Text shown:
......

Re: [PATCH] platform/x86: ISST: Fix the KASAN report slab-out-of-bounds bug

[Date Prev][Date Next][Thread Prev][Thread Next][Date Index][Thread Index]

 





On 2024/9/19 1:41, srinivas pandruvada wrote:
On Thu, 2024-09-19 at 00:37 +0800, Zach Wade wrote:


On 2024/9/18 21:48, srinivas pandruvada wrote:
Hi Wade,

On Wed, 2024-09-18 at 02:03 +0800, Zach Wade wrote:
In my vmware virtualization environment,

How are you using this driver is virtualized environment?
Did you assign this PCI device to particular VM?

Hi pandruvada,
Sorry, I misread my previous configuration. Please update the virtual
machine configuration to 32 core, 64GB. I have directly connected two
physical hard drives to the virtual machine.
What is the dependency of physical hard drive?

Unfortunately, the lspci
-vvs "PCI ID" did not detect any PCI devicesusing the isst_if_max_msr
driver.


SST functions are not supported in virtualized environment as PM
functions can't be isolated (There may be some private
implementation
where they can assign all CPUs in a package to VM). Even if you
assign
this device, there are other MSRs needs to be virtualized.


Do you need to do anything to load this driver in VMware VM?

This issue was discovered when the hard drive was passed directly to the virtual machine and the driver was automatically loaded.

The virtual machine executes lsblk internally and can see the physical hard disk I am directly using:
lsblk -S
NAME HCTL TYPE VENDOR MODEL REV SERIAL TRAN sda 32:0:0:0 disk ATA SAMSUNG MZ7LH240HAHQ-00005 HXT7904Q S45RNC0T166451 sdb 32:0:1:0 disk ATA INTEL SSDSC2KG480G8 XCV10100 BTYG84910BR5480BGN


I don't think lspci in VM will show this device.
Can you send lspci -k?

lspci -k
00:00.0 Host bridge: Intel Corporation 440BX/ZX/DX - 82443BX/ZX/DX Host bridge (rev 01)

......

Data:
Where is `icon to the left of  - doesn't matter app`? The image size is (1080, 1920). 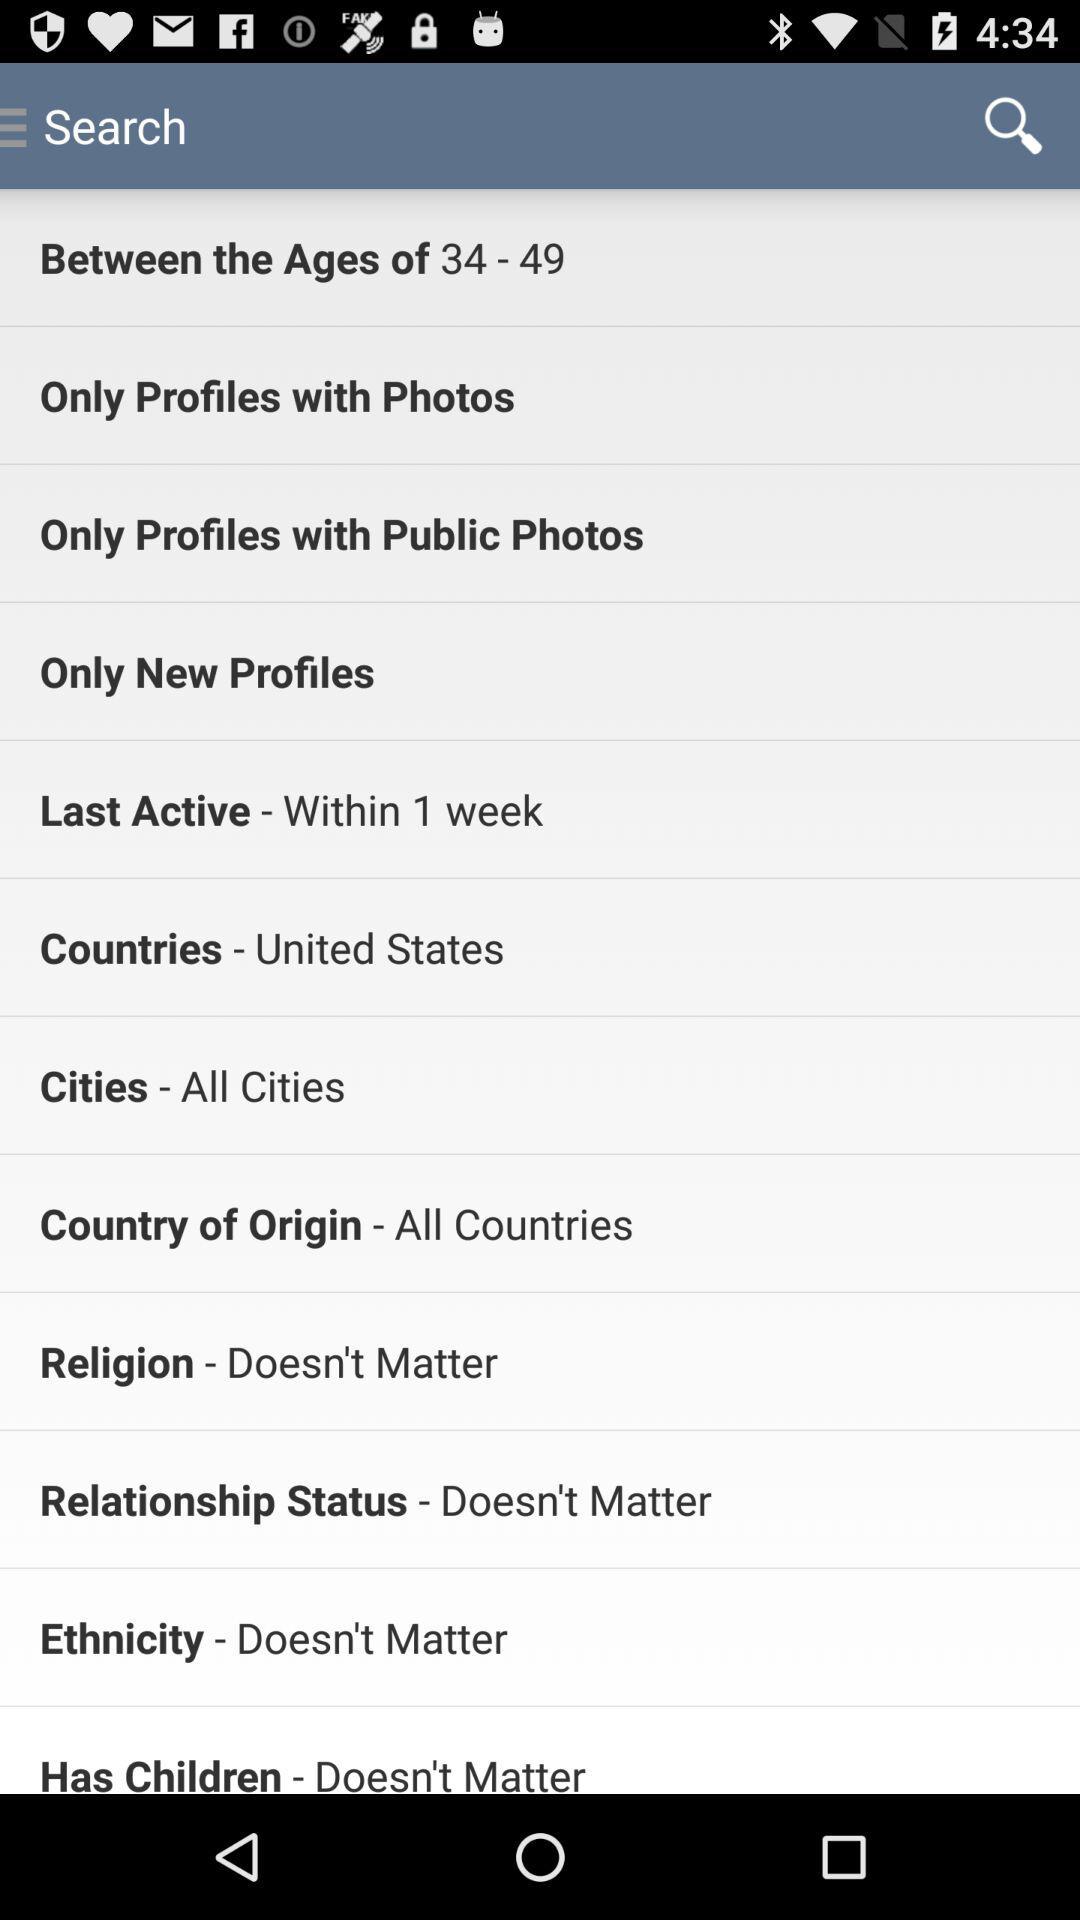
icon to the left of  - doesn't matter app is located at coordinates (121, 1637).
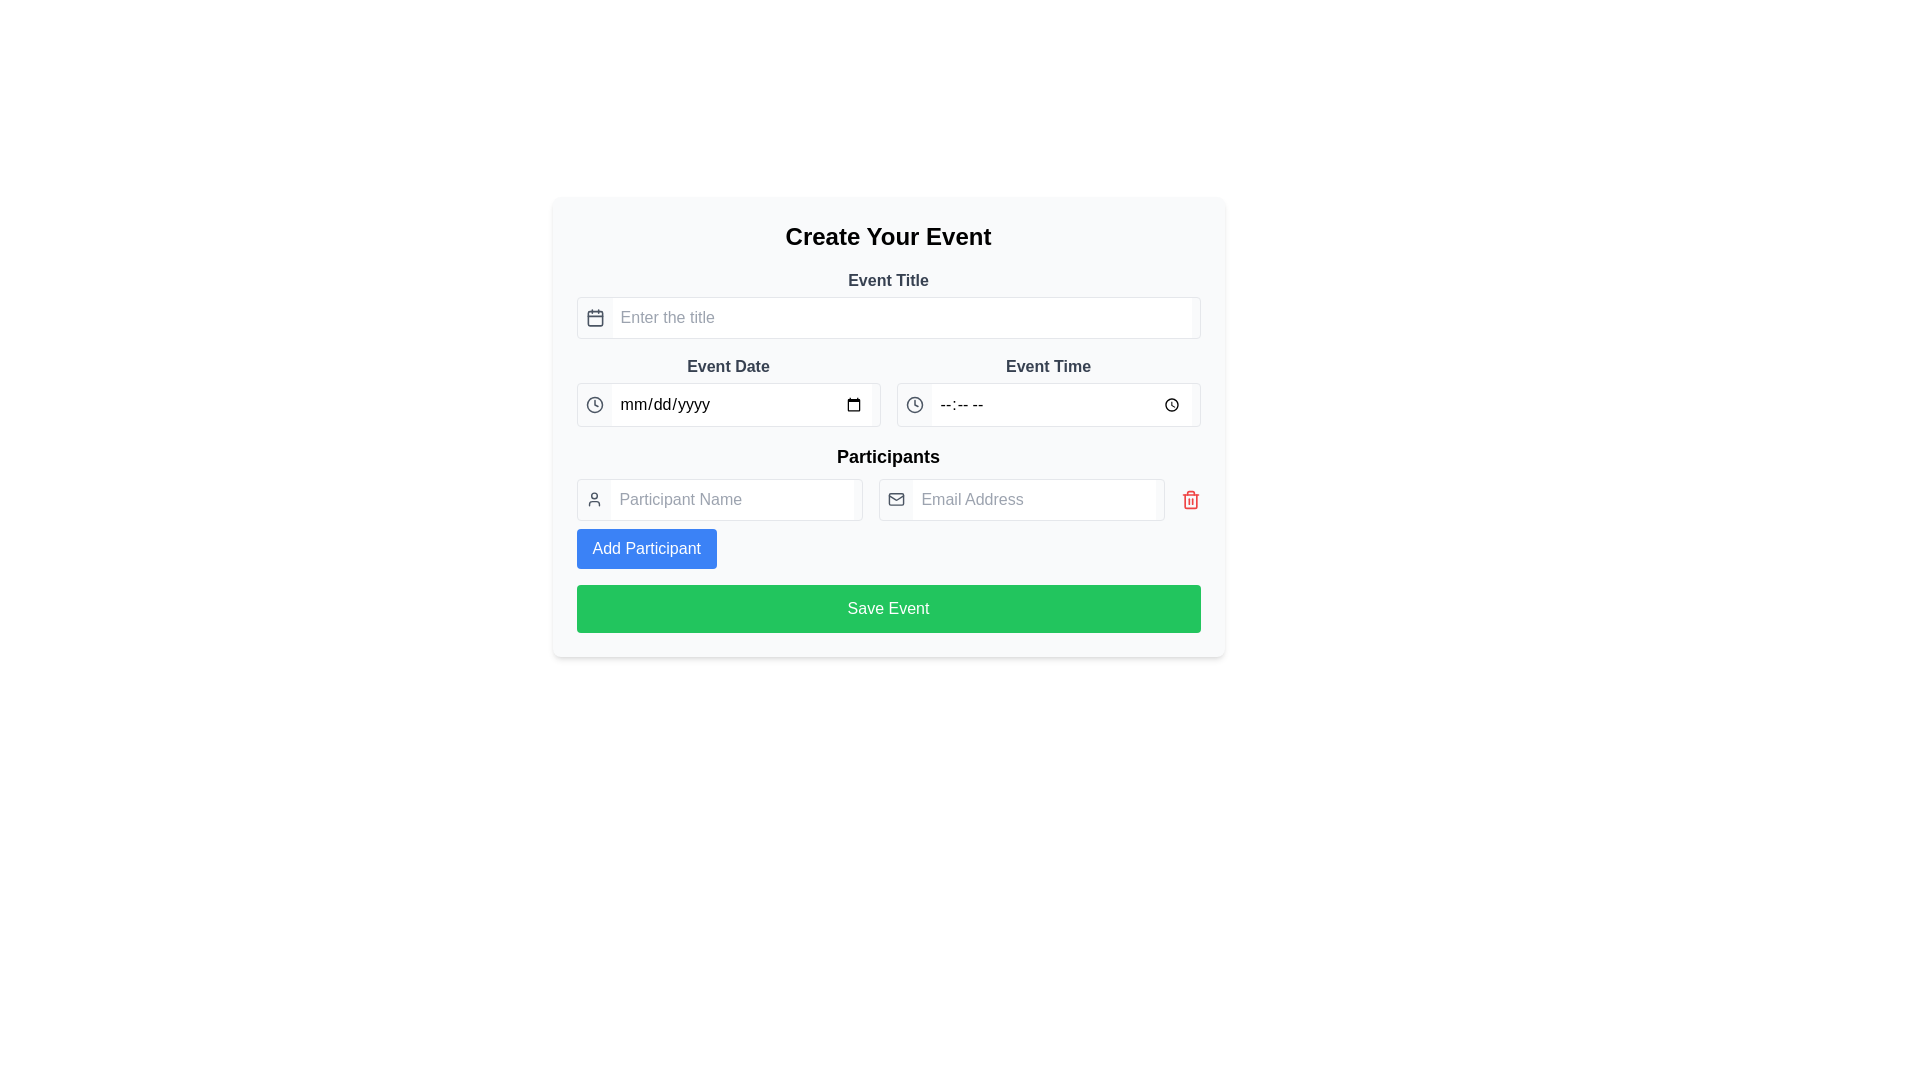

......

Problems to work on:
(1) In the mailing list thread on the ISST KASAN fix, what configuration does Zach Wade ask to have the virtual machine updated to?
(2) Using the mailing list thread on the ISST KASAN fix, explain why SST functions are not supported in a virtualized environment.
(3) Pick up the mailing list thread on the ISST KASAN fix and carry it on from the point where it stops.

Expected results:
(1) 32 core, 64GB.

(2) PM functions can't be isolated in a virtualized environment. Even if the device is assigned to a VM, other MSRs would also need to be virtualized.

(3)
        Subsystem: VMware Virtual Machine Chipset
00:01.0 PCI bridge: Intel Corporation 440BX/ZX/DX - 82443BX/ZX/DX AGP bridge (rev 01)
00:07.0 ISA bridge: Intel Corporation 82371AB/EB/MB PIIX4 ISA (rev 08)
        Subsystem: VMware Virtual Machine Chipset
00:07.1 IDE interface: Intel Corporation 82371AB/EB/MB PIIX4 IDE (rev 01)
        Subsystem: VMware Virtual Machine Chipset
        Kernel driver in use: ata_piix
        Kernel modules: pata_acpi, ata_generic
00:07.3 Bridge: Intel Corporation 82371AB/EB/MB PIIX4 ACPI (rev 08)
        Subsystem: VMware Virtual Machine Chipset
        Kernel modules: i2c_piix4
00:07.7 System peripheral: VMware Virtual Machine Communication Interface (rev 10)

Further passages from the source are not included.